YOUR OBJECTIVE: Where does the word "team" occur in the data below? Copy each line that holds it.

DATA IN THIS EXERCISE:
= = = =

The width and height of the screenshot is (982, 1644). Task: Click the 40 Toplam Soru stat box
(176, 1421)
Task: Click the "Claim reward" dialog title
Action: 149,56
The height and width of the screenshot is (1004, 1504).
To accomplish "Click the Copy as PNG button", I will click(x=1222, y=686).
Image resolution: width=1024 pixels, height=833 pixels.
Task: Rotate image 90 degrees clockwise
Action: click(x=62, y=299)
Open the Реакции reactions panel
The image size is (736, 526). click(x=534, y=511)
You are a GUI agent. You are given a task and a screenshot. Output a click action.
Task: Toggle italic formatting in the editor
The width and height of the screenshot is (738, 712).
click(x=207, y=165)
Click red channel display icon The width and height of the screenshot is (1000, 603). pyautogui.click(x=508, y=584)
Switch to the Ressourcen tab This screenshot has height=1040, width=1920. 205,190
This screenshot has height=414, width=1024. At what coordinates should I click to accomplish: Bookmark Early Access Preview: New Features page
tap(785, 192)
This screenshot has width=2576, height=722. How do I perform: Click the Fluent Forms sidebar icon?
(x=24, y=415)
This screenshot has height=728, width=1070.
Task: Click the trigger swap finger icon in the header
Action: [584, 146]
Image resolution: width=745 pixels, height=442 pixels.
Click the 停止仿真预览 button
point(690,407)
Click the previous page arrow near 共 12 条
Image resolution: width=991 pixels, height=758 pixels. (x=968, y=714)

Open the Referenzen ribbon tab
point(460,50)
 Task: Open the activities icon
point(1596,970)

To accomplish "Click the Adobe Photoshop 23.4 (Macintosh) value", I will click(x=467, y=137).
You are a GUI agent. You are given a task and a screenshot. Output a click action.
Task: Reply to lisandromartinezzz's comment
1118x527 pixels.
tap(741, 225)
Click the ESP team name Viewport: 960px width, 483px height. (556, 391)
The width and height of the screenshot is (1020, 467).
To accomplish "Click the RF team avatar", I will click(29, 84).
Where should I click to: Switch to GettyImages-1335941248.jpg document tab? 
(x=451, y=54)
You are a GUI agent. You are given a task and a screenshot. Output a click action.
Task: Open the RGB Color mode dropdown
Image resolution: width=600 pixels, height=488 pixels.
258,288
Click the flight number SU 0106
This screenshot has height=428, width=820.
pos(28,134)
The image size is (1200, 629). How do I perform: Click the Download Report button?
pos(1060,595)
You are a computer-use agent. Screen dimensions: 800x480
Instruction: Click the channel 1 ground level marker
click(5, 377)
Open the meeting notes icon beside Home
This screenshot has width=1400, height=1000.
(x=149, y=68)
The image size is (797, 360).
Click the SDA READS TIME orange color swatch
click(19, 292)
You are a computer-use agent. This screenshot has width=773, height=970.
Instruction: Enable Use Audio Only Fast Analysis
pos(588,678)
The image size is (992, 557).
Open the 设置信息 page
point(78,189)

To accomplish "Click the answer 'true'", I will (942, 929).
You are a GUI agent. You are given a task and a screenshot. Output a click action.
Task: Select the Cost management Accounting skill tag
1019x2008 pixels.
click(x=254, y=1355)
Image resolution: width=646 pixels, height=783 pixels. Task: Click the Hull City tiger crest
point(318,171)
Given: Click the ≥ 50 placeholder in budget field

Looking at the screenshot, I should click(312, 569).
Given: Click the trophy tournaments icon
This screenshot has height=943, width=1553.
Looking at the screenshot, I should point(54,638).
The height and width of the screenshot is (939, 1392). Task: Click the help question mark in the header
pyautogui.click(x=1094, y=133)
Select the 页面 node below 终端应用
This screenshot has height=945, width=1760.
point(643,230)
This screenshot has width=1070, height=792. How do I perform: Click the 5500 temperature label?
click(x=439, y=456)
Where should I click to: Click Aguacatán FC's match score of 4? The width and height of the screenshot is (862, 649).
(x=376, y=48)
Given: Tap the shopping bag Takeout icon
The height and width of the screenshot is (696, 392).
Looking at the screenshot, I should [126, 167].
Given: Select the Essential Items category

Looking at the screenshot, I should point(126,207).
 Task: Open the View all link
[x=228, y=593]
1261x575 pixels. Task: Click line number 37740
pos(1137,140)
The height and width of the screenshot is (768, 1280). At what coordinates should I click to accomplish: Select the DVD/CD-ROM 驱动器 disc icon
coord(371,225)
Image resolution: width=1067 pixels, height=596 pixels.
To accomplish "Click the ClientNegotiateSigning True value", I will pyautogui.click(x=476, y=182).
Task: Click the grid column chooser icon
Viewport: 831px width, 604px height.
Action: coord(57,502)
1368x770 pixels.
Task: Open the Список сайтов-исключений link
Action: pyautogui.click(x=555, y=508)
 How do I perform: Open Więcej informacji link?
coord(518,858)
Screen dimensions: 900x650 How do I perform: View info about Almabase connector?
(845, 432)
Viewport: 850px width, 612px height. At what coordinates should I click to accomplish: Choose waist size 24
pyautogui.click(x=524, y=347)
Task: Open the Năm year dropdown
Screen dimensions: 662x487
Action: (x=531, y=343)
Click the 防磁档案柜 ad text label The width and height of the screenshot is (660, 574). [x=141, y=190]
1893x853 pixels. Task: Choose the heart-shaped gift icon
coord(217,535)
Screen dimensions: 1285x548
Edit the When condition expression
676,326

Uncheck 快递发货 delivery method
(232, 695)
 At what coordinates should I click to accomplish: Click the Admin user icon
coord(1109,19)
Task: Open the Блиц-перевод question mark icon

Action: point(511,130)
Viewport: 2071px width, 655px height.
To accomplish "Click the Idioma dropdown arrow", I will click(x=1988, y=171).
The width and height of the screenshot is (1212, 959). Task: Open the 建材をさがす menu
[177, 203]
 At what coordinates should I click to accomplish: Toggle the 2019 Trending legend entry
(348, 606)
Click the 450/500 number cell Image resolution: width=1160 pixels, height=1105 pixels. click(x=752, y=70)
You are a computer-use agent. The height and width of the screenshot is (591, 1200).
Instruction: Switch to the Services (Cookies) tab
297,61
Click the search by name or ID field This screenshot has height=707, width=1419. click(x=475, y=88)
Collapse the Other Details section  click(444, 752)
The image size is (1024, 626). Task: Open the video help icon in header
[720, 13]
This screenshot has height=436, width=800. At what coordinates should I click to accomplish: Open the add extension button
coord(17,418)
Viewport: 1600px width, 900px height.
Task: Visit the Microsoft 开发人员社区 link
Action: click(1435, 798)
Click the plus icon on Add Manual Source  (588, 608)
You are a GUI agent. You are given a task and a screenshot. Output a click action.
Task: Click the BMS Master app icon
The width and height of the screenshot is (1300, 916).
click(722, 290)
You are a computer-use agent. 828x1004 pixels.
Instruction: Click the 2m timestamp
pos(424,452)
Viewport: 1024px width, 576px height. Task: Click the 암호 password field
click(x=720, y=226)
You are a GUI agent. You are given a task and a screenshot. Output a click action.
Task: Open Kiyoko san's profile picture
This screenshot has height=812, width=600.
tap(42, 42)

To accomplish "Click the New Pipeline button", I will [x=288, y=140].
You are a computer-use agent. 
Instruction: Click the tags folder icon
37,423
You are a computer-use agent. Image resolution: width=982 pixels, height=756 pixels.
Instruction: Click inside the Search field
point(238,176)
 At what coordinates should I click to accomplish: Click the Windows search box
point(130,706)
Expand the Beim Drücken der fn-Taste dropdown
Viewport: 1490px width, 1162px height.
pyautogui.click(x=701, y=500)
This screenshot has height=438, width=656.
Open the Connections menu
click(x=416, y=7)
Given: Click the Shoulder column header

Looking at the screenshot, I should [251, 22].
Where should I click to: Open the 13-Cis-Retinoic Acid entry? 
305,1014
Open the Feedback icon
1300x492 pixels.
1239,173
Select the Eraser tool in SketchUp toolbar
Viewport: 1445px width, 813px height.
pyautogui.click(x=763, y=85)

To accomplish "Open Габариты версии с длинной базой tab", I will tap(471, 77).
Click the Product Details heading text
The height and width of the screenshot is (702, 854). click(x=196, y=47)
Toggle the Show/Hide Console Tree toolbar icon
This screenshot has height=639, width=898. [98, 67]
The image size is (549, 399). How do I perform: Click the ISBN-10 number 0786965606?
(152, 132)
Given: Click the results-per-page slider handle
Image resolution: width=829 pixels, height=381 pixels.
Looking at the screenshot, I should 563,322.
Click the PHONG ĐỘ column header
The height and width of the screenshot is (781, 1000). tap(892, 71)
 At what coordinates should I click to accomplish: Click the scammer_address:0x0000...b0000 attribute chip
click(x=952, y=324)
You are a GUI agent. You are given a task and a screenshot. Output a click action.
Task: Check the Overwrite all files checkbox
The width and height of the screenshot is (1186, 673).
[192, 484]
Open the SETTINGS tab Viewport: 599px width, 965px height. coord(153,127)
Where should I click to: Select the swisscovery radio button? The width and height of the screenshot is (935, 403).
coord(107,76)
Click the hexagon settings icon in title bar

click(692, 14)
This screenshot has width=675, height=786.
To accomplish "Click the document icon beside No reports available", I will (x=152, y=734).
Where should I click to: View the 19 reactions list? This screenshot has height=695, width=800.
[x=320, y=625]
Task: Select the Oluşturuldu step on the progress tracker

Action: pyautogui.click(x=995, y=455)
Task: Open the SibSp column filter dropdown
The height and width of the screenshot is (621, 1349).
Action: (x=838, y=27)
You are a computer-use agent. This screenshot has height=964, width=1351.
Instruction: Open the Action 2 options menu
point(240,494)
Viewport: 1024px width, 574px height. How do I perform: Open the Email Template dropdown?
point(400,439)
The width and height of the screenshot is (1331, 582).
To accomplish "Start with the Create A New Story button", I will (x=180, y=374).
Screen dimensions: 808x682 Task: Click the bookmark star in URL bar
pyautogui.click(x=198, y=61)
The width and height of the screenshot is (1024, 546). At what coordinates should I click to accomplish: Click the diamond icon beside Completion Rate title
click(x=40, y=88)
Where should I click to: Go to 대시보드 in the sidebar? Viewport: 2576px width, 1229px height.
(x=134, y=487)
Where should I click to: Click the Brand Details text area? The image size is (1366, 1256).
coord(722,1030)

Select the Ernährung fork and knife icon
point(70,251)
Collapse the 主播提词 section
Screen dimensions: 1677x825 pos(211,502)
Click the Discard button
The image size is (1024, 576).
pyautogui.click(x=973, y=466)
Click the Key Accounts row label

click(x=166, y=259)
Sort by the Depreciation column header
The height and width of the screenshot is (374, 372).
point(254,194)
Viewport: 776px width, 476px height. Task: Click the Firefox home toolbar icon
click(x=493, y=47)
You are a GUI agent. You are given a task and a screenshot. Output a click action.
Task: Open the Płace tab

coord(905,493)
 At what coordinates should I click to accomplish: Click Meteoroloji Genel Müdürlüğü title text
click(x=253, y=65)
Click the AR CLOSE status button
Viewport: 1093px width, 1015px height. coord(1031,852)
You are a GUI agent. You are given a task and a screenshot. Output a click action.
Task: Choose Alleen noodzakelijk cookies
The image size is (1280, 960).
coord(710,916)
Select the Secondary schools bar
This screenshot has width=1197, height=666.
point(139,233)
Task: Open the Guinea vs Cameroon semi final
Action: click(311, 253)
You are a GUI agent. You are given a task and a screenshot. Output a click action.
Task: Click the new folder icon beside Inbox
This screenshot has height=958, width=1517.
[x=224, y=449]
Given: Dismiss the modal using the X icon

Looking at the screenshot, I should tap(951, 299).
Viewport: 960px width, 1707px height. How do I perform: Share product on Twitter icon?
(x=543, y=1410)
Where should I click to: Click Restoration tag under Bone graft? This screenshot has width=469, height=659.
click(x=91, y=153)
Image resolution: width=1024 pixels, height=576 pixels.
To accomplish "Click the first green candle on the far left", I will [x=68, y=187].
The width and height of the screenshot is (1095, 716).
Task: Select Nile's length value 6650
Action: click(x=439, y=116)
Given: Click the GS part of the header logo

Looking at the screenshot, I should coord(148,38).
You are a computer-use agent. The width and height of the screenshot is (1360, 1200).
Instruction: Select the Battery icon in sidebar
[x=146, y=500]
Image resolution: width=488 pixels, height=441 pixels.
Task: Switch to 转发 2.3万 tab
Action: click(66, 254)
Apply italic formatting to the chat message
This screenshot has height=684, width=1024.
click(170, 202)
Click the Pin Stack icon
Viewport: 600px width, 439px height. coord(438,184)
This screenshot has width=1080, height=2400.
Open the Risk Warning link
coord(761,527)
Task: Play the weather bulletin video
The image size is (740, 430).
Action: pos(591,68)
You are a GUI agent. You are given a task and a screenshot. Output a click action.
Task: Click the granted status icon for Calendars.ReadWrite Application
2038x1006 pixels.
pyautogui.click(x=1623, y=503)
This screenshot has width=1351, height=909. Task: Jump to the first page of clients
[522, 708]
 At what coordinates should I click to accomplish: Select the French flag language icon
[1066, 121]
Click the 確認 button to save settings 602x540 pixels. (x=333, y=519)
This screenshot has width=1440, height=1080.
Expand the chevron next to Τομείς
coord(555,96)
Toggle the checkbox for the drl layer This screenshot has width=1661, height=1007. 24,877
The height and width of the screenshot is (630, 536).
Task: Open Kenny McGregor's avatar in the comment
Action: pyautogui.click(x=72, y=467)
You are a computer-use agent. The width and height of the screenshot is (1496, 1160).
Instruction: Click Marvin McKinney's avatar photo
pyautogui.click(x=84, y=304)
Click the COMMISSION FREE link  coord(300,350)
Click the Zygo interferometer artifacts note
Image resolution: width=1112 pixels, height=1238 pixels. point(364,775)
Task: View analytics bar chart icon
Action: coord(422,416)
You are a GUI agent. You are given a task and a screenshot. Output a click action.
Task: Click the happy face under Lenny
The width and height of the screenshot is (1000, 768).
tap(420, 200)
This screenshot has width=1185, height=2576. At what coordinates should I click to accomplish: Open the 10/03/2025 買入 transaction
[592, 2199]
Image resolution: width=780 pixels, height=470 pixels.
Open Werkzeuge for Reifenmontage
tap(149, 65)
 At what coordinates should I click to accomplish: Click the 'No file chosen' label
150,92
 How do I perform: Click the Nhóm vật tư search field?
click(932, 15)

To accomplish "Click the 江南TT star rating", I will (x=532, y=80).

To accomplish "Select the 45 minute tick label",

= = = =

REPLY:
Click the ESP team name Viewport: 960px width, 483px height. (556, 391)
To accomplish "Click the RF team avatar", I will click(29, 84).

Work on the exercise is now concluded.